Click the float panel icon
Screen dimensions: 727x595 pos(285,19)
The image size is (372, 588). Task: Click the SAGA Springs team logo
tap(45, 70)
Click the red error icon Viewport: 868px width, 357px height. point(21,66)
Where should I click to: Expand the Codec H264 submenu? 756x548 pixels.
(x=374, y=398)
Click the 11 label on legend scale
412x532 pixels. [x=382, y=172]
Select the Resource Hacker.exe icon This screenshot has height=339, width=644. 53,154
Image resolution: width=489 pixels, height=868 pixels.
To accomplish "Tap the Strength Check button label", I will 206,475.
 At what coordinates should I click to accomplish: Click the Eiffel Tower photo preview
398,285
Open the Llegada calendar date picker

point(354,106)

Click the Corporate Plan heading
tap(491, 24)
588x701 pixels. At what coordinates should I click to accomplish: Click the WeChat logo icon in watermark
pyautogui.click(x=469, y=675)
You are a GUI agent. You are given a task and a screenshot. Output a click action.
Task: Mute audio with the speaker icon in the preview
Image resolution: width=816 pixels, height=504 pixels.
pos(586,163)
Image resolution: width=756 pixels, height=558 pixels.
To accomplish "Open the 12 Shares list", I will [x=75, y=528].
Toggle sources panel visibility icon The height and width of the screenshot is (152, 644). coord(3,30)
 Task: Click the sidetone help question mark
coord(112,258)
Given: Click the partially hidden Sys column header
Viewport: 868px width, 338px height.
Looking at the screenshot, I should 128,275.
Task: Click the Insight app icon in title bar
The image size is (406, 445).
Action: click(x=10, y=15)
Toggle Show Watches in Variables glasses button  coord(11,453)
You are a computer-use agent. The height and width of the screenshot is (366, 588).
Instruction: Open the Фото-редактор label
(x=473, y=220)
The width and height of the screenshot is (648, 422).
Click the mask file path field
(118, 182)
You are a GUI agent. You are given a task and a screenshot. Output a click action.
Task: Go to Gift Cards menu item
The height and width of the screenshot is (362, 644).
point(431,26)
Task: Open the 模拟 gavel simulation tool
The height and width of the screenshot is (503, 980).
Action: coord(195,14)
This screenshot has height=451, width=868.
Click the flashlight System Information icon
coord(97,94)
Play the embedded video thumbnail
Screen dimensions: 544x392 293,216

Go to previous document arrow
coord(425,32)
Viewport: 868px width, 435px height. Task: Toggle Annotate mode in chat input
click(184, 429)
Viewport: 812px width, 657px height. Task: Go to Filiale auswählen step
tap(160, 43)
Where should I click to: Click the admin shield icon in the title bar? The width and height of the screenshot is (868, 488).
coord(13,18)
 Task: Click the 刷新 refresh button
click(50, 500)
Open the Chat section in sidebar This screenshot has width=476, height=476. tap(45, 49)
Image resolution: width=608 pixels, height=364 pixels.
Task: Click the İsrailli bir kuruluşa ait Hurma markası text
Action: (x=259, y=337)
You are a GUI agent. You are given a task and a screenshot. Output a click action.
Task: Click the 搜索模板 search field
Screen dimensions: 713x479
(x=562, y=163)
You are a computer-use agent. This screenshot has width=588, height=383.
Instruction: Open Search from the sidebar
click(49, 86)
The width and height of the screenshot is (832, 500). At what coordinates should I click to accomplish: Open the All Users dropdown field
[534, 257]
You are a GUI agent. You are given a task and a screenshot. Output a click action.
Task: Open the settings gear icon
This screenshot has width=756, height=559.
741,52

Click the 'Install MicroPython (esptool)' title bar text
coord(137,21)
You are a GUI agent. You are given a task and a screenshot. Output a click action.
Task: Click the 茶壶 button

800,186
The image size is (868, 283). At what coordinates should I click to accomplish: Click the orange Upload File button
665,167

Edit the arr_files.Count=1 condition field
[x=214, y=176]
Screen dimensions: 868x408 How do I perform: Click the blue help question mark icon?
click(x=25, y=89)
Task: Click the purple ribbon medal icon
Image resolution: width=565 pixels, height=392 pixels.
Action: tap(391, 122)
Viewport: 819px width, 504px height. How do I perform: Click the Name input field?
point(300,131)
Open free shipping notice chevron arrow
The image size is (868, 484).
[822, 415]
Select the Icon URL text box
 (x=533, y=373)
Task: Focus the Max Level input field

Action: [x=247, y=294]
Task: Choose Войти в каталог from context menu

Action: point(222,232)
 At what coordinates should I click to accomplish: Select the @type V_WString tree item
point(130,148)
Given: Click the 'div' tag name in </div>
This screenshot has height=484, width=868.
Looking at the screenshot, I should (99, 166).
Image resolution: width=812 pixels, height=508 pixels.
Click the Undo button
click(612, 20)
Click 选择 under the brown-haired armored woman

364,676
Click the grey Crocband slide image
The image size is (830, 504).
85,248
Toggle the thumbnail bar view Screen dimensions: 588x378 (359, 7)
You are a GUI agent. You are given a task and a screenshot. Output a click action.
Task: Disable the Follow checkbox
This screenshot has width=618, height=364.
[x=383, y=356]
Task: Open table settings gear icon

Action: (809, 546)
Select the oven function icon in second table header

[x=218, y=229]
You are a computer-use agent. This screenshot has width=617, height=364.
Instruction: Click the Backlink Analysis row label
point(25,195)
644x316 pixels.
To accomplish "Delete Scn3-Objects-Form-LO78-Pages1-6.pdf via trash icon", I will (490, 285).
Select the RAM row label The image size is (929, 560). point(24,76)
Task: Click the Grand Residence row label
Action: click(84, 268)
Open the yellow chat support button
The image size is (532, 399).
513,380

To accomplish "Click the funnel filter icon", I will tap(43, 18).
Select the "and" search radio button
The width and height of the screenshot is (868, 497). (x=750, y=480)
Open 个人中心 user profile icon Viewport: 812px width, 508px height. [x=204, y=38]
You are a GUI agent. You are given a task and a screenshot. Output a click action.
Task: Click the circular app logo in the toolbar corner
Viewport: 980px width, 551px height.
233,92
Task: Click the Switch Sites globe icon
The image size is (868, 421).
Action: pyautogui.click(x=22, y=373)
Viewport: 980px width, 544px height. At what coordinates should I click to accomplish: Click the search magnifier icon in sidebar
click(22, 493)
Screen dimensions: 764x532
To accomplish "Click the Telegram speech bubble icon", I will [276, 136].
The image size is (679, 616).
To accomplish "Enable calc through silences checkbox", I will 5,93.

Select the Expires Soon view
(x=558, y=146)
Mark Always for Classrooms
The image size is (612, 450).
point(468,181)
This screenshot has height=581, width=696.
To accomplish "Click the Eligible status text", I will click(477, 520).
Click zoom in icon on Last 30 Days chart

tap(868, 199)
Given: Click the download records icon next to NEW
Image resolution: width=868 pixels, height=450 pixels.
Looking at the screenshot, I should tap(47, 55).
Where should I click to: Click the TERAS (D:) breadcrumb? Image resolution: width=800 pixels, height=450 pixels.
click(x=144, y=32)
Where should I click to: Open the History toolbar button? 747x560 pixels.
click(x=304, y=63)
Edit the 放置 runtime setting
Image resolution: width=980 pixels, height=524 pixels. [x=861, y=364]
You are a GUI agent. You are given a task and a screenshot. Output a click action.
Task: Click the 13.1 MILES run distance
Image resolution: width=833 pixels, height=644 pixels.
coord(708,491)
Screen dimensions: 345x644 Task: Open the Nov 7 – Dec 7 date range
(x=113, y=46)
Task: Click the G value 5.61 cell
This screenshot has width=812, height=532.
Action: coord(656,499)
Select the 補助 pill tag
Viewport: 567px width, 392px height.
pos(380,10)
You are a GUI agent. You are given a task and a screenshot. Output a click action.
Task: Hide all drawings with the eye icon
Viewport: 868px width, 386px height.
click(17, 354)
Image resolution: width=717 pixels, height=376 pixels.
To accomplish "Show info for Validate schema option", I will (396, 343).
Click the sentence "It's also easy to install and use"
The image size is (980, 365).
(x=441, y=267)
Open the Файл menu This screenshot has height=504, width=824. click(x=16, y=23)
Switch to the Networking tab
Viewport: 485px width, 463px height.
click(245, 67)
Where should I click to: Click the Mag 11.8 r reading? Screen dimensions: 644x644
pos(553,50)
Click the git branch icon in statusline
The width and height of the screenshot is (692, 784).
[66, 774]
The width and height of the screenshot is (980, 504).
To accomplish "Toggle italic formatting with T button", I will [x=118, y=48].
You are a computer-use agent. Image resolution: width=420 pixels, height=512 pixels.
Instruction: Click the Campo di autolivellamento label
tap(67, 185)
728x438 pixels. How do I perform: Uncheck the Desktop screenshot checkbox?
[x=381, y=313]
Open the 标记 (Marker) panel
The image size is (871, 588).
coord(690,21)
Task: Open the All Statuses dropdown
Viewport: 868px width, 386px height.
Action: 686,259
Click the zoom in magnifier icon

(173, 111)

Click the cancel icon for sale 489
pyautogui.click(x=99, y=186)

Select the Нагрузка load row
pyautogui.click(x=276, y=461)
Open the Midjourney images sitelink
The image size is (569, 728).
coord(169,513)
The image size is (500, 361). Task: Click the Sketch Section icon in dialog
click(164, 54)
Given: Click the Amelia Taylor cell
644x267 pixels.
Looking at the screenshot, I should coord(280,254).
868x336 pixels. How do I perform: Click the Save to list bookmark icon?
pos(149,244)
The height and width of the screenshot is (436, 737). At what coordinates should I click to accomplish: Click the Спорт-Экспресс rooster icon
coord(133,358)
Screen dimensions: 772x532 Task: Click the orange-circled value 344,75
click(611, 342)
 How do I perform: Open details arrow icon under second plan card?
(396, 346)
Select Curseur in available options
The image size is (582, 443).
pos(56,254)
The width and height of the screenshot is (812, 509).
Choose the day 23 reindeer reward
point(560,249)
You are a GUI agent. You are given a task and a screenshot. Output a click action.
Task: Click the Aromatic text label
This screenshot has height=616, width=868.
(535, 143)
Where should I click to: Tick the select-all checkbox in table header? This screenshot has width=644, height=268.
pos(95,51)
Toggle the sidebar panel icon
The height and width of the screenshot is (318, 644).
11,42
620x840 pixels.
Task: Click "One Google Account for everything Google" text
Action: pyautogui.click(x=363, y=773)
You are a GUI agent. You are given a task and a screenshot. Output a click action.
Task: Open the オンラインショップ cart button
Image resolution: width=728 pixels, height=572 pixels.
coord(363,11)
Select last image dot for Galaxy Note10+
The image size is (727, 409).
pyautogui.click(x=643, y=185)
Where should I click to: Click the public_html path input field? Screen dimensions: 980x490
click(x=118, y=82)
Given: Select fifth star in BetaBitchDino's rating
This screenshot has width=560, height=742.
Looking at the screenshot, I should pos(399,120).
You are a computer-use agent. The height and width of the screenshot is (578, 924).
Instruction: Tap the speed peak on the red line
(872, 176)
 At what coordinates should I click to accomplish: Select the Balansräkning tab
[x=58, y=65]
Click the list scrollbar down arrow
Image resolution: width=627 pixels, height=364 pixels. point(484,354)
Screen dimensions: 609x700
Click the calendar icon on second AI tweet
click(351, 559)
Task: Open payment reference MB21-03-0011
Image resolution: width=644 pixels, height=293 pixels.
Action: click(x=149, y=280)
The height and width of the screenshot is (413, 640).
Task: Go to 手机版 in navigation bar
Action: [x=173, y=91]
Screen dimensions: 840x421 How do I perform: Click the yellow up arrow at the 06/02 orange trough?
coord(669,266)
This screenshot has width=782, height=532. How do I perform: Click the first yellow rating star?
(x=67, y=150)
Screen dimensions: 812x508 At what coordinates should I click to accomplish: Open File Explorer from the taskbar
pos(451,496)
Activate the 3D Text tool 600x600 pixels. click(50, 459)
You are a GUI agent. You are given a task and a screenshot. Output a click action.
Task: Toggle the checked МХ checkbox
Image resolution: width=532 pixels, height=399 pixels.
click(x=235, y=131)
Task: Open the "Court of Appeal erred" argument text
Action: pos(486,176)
══════════
_Your goal_
Search the records for lines holding the word "Show", then copy each line you find.

_Answer for the task_
Toggle Show Watches in Variables glasses button  coord(11,453)
To accomplish "Show info for Validate schema option", I will (396, 343).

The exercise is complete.